5 comments for “PBS on ECM, pt 2”

  1. But here’s the rub. Over the last 50 years, there has been an exponential increase in the bleed-over from fundamentalist to evangelical. While biblical interpretation in EV scholarly circles may conform to the logic of context, narrative progression, and genre, in non-academic circles - and in many pulpits - a prominent interpretative M.O. is exactly the fundamentalist approach BMac rails against.
    .
    You are right to defend the scholars and academics you’ve been rubbing shoulders with, but I think you may have mistaken them for your average evangelical, which they are, unfortunately, not. Fundamentalism has been creeping into mainstream evangelicalism for a good while now, and is becoming the rule instead of the exception. (Not that EVs are a dying breed - but I believe they should be on the endangered species list.)
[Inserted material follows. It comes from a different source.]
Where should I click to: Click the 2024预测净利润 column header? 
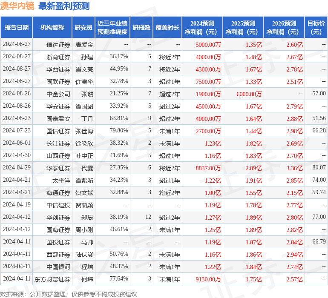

  2. I usually use the terms “Evangelical” and “Fundamentalist” interchangeably. It’s a telling point, I think (I’m not sure about WHAT, but…). I mean, I’m not trying to be an educated voice here (HELL, no) but I am someone who grew up Fundie Eevie, got out (yay!) and now use the terms interchangeably like I always did.
    .
    I didn’t know anyone thought otherwise. Screaming ignorance on my part.
    .
    Cerise

  3. I wouldn’t expect McLaren to defend the vacuous and convenient post-modernism of intellectually lazy emergent foks, any more than I would want to defend the vacuous and convinent modernism of intellectually lazy evangelical folks.
    .
    In any conversation, the thoughtful and informed voices should engage other thoughtful and informed voices. If you take issue with Evangelicalism, take issue with the movement as articualted by those who best embody it, not with those who appropriate the label for less substative purposes. And likewise, if someobe wants to take issue with the ideas of the Emergent movement, engage with the movement as articualted by those who best embody it, not with the thin and abberant version espoused by those who appropriate it for less substantive purposes.
    .
    The knife cuts both ways.

  4. I disagree. Just as we were talking the other night about the values of the masses informing the direction of any one body, I believe it is the values and/or methodologies of the masses that should be engaged. It’s all well and good for Clint Arnold or Ben Witherington to be on the money theologically for the EVs, but they are not the ones appearing on TBN and going into 4 million homes nightly, or writing NY Times bestsellers like Joyce Meyer. Who’s really driving the ship? That’s who should be engaged, addressed, and perhaps redressed.
    .
    On the EC side, it IS Brian McLaren who is seen and heard, as well as doing a lot of the thinking and philosophizing. But people aren’t listening to him because he’s the Arnold or Witherington of the EC; they’re listening because he’s the Paul Crouch or Jerry Falwell of the EC…the fact that he’s thoughtful and articulate and right is just an added bonus.

  5. Cerise,

    I love your candor! Scream away!